Earlier this year, I panicked slightly at the thought of helping people prepare to have vivas over video: what strange new situations would people find themselves in? How could I help candidates with this big shift? What could I do, and what would they need to do???

It was a big shift, there were a lot of people suddenly needing to have the viva over Zoom or Meet or Skype – but they weren’t the first. It might have been their expectation to have their viva in a seminar room, but the rare exception of vivas taking place over video were already quite numerous. One question asked on Twitter lead to lots of generous responses that helped many people. Because whatever the expectations there are always exceptions.

Whatever your exceptional situation, however rare, you’re probably not the first. Ask your community, look for support and I’m pretty sure you’ll find what you need.

Aspects Of The Viva

There are lots of elements to the viva:

  • There is what’s presented in your thesis, the pre-requisite to being in the viva at all.
  • There is why you did it in the first place, a subject that often comes up in some form.
  • There is who you are, and to a lesser extent who your examiners are.
  • There is why you are there and what you have planned afterwards perhaps.
  • There is the logistics – how, when, where – and the expectations – the things that tend to happen and influence how people feel about the viva.
  • There is the beginning, middle, end and afterwards.
  • There is the dance between feeling excited and feeling worried.
  • There is the preparation, the support, the help – and then just you and your examiners.

There’s a lot to the viva. Focussing only on one element means you will miss something important in all the other aspects. But trying to focus on everything means you’ll also probably miss something.

Another aspect worth mentioning: they almost always result in success for the candidate. Whatever else you need to explore or reflect on for yourself, remember the most likely outcome for all your work.


If most vivas result in success, why would yours be any different?

If most candidates can get ready with only a little work, relative to the rest of their PhDs, what’s different for you?

If most people have a viva that’s two to three hours long, does it matter if yours is longer or shorter?

If most theses need correcting in some way, what’s the problem with you doing yours?


If you have a real response to any of these sort-of-rhetorical questions, then in most cases you’ll have to do something. You might have to work more, or get more help than most, or ask for support, or get clarification about how your viva can be made fair.

But for some candidates, you might simply have to think about what’s really going on for you. Think about what might be skewing your point of view, and explore what you could do to change your perspective.

Hold on to this: most vivas, the overwhelming majority, result in success.

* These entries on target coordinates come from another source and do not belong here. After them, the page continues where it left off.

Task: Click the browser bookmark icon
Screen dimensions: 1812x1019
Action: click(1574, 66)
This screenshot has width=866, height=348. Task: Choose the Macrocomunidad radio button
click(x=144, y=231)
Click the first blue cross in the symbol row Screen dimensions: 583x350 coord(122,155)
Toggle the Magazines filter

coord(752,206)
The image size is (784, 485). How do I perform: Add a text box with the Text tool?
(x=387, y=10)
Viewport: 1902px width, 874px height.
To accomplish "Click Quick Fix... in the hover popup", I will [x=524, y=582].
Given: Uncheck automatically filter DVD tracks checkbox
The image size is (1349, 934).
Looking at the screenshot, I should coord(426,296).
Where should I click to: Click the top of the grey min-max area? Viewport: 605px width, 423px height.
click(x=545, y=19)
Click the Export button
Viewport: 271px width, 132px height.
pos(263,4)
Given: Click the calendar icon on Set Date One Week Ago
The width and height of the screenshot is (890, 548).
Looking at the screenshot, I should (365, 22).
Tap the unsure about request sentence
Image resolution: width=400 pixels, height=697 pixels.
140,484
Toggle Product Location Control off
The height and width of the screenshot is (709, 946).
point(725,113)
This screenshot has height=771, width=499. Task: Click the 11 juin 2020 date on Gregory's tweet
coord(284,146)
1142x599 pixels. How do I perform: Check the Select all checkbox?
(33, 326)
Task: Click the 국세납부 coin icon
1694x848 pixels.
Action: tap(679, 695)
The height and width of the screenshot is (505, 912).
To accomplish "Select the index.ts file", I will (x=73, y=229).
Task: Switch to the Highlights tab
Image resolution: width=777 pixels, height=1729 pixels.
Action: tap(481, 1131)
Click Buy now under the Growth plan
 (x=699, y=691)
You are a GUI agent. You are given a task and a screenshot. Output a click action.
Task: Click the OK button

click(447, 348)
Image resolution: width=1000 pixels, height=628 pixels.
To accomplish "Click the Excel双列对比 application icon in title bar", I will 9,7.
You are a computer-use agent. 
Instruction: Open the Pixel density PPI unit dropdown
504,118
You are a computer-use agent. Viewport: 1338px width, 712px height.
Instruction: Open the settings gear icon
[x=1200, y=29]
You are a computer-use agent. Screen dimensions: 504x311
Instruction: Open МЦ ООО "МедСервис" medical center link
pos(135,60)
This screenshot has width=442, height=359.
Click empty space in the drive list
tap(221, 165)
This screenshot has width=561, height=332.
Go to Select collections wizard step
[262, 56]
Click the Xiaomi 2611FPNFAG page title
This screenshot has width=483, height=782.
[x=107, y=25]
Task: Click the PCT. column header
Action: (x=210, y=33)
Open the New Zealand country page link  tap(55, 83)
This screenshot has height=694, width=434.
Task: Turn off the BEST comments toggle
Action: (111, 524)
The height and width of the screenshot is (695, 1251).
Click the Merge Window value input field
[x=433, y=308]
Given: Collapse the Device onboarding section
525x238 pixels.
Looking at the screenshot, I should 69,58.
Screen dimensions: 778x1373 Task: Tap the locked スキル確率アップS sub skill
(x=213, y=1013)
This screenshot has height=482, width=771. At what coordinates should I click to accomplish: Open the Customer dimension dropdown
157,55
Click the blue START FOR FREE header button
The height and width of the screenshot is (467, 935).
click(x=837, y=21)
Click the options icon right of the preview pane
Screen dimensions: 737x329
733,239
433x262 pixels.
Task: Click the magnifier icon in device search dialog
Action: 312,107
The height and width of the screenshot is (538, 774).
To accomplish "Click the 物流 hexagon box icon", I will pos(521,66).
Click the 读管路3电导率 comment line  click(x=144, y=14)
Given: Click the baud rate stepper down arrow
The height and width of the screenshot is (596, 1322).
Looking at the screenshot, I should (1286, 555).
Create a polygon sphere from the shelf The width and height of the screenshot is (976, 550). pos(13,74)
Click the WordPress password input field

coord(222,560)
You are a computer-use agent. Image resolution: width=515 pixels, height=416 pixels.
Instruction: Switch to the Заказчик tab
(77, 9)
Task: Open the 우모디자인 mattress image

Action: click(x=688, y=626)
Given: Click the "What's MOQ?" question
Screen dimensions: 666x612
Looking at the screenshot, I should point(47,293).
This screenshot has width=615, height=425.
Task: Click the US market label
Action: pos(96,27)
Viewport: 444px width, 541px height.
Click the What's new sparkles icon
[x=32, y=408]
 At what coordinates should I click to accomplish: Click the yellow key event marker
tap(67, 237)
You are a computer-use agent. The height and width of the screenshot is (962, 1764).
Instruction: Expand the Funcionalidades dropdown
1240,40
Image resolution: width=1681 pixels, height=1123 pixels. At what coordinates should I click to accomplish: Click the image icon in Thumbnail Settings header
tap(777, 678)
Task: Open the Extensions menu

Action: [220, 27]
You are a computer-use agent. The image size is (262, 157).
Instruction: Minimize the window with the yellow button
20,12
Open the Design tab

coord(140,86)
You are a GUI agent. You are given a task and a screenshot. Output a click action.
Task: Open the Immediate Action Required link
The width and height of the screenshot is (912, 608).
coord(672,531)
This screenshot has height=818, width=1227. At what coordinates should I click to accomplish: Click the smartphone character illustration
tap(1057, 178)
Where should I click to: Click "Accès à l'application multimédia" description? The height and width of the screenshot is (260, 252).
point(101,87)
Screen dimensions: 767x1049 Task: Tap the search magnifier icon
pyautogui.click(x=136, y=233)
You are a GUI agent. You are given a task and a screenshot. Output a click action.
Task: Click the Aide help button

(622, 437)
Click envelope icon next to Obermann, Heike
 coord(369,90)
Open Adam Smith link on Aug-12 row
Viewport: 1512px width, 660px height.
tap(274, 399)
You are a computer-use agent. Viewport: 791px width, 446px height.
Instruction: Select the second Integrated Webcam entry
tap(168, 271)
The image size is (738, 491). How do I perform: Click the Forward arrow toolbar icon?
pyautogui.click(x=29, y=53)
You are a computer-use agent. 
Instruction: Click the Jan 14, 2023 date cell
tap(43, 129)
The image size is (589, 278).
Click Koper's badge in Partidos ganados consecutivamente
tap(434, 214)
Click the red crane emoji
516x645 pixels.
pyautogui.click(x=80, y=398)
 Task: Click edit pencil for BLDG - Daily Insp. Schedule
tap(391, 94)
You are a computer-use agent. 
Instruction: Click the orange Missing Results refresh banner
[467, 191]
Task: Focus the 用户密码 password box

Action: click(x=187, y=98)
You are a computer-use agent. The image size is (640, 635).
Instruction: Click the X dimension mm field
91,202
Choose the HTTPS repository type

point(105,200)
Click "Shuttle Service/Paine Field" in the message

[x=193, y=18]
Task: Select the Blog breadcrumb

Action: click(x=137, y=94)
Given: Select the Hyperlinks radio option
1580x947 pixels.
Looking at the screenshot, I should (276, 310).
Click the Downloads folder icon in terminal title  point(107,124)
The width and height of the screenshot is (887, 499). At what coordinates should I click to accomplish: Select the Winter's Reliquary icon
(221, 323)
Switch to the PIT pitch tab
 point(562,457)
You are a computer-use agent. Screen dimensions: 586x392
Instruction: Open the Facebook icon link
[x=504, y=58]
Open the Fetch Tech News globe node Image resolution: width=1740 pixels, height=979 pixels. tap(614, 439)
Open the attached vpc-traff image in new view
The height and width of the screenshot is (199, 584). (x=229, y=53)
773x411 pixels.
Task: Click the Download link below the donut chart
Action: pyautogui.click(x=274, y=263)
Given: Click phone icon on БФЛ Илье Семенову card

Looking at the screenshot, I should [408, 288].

In the UK, wanting to be a PhD means needing to have a viva.

A lot could be done to help postgraduate researchers be prepared for the viva – even from the early stages of the PhD – if we helped people see that the viva is just another part of the process, like a literature review or an annual report or even a meeting with a supervisor. It’s just something that needs to happen.

And like lit reviews, reports and meetings, vivas are different for individuals too.

Unique, in fact.

There can be expectations and norms, but always differences. There’s lots and lots of general advice for PhDs based on useful structures that broadly apply – for writing, doing research, being a researcher – and then every PGR has to make sense of those for them, their research, their PhD.

You need all those things to be a PhD. You need your viva too. If you feel resistance towards it, for any reason, then you have to be responsible for working past it. What steps could you take to steer your perception towards the viva?

How can you see it not as some terrible thing, not perhaps even as the final milestone, but just one more necessary part of the process of becoming a PhD?